Effect of removing examples

Support vectors are defined as training examples that influence the decision boundary. In this exercise, you'll observe this behavior by removing non support vectors from the training set.

The wine quality dataset is already loaded into X and y (first two features only). (Note: we specify lims in plot_classifier() so that the two plots are forced to use the same axis limits and can be compared directly.)

This exercise is part of the course

Linear Classifiers in Python

View Course

Exercise instructions

  • Train a linear SVM on the whole data set.
  • Create a new data set containing only the support vectors.
  • Train a new linear SVM on the smaller data set.
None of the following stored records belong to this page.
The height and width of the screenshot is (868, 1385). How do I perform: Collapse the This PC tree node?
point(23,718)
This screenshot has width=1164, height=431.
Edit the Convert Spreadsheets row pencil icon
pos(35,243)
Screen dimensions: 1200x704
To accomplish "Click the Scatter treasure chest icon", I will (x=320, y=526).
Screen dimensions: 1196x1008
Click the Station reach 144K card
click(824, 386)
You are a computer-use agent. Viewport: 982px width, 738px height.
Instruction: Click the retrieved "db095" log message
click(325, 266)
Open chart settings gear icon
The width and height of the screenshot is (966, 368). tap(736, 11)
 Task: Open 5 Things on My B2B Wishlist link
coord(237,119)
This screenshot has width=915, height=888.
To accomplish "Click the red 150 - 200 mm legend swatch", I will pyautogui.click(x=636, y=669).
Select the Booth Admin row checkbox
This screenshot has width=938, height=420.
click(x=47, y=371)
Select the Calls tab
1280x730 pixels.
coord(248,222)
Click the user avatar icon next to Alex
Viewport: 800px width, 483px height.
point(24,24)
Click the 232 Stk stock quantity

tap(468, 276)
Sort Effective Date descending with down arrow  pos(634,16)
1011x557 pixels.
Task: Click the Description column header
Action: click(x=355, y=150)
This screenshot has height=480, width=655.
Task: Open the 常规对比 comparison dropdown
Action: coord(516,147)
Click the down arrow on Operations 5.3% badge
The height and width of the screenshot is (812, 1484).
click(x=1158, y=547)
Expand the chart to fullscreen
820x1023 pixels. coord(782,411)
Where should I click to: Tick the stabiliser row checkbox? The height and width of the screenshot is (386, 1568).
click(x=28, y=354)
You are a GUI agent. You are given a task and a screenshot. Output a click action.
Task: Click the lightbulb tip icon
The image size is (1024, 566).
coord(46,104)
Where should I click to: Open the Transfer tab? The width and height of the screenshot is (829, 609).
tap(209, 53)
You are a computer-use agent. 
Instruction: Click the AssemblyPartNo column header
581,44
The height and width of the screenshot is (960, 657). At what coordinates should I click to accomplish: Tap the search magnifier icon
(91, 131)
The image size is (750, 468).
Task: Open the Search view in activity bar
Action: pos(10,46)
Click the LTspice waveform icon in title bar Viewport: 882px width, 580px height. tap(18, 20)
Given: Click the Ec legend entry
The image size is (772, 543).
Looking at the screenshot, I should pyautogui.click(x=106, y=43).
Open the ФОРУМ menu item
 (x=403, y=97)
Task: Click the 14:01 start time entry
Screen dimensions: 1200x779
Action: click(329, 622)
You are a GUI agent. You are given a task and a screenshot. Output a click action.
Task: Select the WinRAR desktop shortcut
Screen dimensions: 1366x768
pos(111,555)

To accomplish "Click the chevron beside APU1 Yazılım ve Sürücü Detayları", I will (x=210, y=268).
Hands-on interactive exercise

Have a go at this exercise by completing this sample code.

# Train a linear SVM
svm = SVC(kernel="linear")
svm.fit(____)
plot_classifier(X, y, svm, lims=(11,15,0,6))

# Make a new data set keeping only the support vectors
print("Number of original examples", len(X))
print("Number of support vectors", len(svm.support_))
X_small = X[____]
y_small = y[____]

# Train a new SVM using only the support vectors
svm_small = SVC(kernel="linear")
svm_small.fit(____)
plot_classifier(X_small, y_small, svm_small, lims=(11,15,0,6))